▶ [Provided text]
*-*-*
The variation of WLC power with ORA/stripe length (L) is displayed in Fig. 4A (see also fig. S5) for low- and high-power excitation corresponding to a dominance of TPPL and WLSC, respectively. For the shortest and longest lengths, the antenna emission is about 10 times as strong (30 μW) and 100 times as strong (110 μW), respectively, as the emission of the corresponding stripes. The antenna emission goes through a maximum in between, whereas the stripe emission hardly varies over the whole range of lengths. The ratio of emission intensities reaches values as large as ∼30 (antenna #17, L = 258 nm) and ∼2000 (antenna #12, L = 250 nm), respectively. The emission data scatter considerably between individual antennas, although Fig. 4A includes only structures that showed a high degree of perfection in the SEM (fig. S1B). This suggests that the WLC emission might be influenced also by material imperfections not visible in the SEM.

Fig. 4.

(A) Variation of WLC power with antenna/stripe length. Filled and open squares, ORA at 110 and 30 μW, respectively; circles, stripe at 110 μW (fig. S5); solid red and black curves, R2(L) and R4(L) for ORAs, respectively; dashed line, R2(L) for stripes. (B to D) Near-field intensity (|electric field|2) enhancement factor computed 10 nm above a stripe (250 × 40 nm2), a resonant antenna (250 × 40 nm2), and an off-resonant antenna (410 × 40 nm2), feed gap 30 nm, gold on glass, λ = 830 nm, ϵ = –25.3 + i1.6 (30) and 2.25, respectively. Enhancement factor refers to |electric field|2 of an evanescent field in the absence of the antenna. Scaling factor in (B) and (D), 10x. Scale bar, 200 nm.

We computed the near-field intensity (|electric field|2) enhancement 10 nm above ORAs and stripes versus length L in steps of 20 nm, using Green's tensor technique (28). Figure 4, B to D, reveals drastic differences between antennas and stripes of the same length as well as between antennas of different lengths. This refers to both spatial distribution and amplitude of the enhancement. The strong field concentration in the feed gap of the resonant antenna (Fig. 4C) suggests that WLSC is generated mainly in the underlying ITO/glass substrate, and possibly also in water that might condense inside the gap. Further increase of the enhancement may be expected from reduction of the feed gap width (20, 29).
*-*-*
[Stored data]
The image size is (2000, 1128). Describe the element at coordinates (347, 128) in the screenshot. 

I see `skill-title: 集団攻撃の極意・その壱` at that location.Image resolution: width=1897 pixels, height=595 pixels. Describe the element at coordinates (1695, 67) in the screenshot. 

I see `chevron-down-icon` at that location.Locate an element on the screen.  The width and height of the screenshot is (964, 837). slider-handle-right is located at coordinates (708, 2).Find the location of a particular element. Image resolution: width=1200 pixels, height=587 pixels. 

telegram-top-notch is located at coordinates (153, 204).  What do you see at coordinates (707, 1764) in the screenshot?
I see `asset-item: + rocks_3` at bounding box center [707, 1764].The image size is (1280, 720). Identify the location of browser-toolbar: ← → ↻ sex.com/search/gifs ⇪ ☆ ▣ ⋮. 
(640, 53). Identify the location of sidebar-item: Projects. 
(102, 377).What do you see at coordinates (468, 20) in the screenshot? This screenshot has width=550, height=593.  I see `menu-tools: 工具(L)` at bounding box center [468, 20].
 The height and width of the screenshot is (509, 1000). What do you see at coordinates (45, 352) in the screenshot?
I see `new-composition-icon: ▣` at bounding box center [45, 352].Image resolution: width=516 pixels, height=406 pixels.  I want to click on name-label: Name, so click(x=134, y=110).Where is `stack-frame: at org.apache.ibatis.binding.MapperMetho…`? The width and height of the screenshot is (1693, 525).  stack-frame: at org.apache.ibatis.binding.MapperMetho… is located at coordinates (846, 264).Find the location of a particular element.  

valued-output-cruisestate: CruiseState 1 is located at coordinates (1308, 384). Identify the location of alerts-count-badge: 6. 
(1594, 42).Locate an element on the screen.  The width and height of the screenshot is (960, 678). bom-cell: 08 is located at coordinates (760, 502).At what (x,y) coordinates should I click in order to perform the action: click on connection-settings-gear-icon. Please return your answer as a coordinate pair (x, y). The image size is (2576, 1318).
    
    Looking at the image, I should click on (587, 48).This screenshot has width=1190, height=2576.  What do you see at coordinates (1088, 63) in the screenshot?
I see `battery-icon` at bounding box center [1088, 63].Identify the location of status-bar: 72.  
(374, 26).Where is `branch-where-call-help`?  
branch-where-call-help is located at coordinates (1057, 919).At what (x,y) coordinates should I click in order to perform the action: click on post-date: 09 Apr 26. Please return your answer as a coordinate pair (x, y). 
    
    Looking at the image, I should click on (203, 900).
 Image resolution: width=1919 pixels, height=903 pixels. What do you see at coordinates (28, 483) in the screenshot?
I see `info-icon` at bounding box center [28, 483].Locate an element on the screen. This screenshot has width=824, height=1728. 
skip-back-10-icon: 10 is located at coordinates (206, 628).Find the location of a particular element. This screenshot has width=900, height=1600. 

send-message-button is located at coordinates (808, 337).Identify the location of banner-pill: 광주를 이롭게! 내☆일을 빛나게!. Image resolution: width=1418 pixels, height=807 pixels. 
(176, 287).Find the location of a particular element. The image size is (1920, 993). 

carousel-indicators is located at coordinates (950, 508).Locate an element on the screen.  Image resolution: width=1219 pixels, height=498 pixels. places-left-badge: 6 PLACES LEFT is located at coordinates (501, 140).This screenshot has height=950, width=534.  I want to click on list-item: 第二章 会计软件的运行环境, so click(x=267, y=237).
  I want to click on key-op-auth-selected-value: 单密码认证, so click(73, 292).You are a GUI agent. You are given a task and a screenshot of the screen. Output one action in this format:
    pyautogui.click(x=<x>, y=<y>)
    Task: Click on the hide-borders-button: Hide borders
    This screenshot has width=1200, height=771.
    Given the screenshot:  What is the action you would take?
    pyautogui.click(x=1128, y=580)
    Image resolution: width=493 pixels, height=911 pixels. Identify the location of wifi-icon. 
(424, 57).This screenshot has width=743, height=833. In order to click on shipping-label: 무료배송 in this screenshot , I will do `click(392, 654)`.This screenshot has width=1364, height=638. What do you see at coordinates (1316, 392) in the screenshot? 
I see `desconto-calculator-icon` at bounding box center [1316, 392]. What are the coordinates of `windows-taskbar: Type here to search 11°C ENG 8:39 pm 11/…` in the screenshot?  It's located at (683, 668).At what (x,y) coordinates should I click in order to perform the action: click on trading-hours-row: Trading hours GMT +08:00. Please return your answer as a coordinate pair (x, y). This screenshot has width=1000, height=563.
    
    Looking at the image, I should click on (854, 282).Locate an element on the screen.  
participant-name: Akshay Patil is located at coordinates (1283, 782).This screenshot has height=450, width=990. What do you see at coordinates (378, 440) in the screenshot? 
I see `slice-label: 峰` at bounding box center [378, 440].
*-*-*
▶ [To do]
#1 In the antenna emission passage, roughly what ratio of emission intensities did antenna #12 reach?
#2 Carry on the antenna emission passage from its last sentence.

▶ [Results for each task]
#1 About 2000, at a length of 250 nm.

#2
As a figure of merit for the antenna response, R(L), we use the near-field intensity, integrated, that is, averaged over the whole antenna area plus its immediate environment (600 × 200 nm2). Although this is a somewhat arbitrary choice, the similarity of R2(L) and R4(L) with the experimental data is apparent, showing a flat response for the stripes but a pronounced peak for the ORAs for the same antenna length as in the experiment (Fig. 4A). No fit parameters were used in Fig. 4A except for a scaling factor.

We identify the L0 ∼255-nm maximum, seen in experiment and simulation, with the so-called half-wave dipole resonance that might as well be considered a plasmon mode with strong field concentration in the feed gap (Fig. 4B). The latter effect is specific for the optical regime where the permittivity of gold is small (30). This prevents the design of ORAs by simple downscaling of radio-wave antennas. WLSC originating from the feed gap volume provides unusual illumination properties that may allow for new forms of local spectroscopy (for instance, single-molecule Raman) and interactions with nanostructures and single-quantum systems.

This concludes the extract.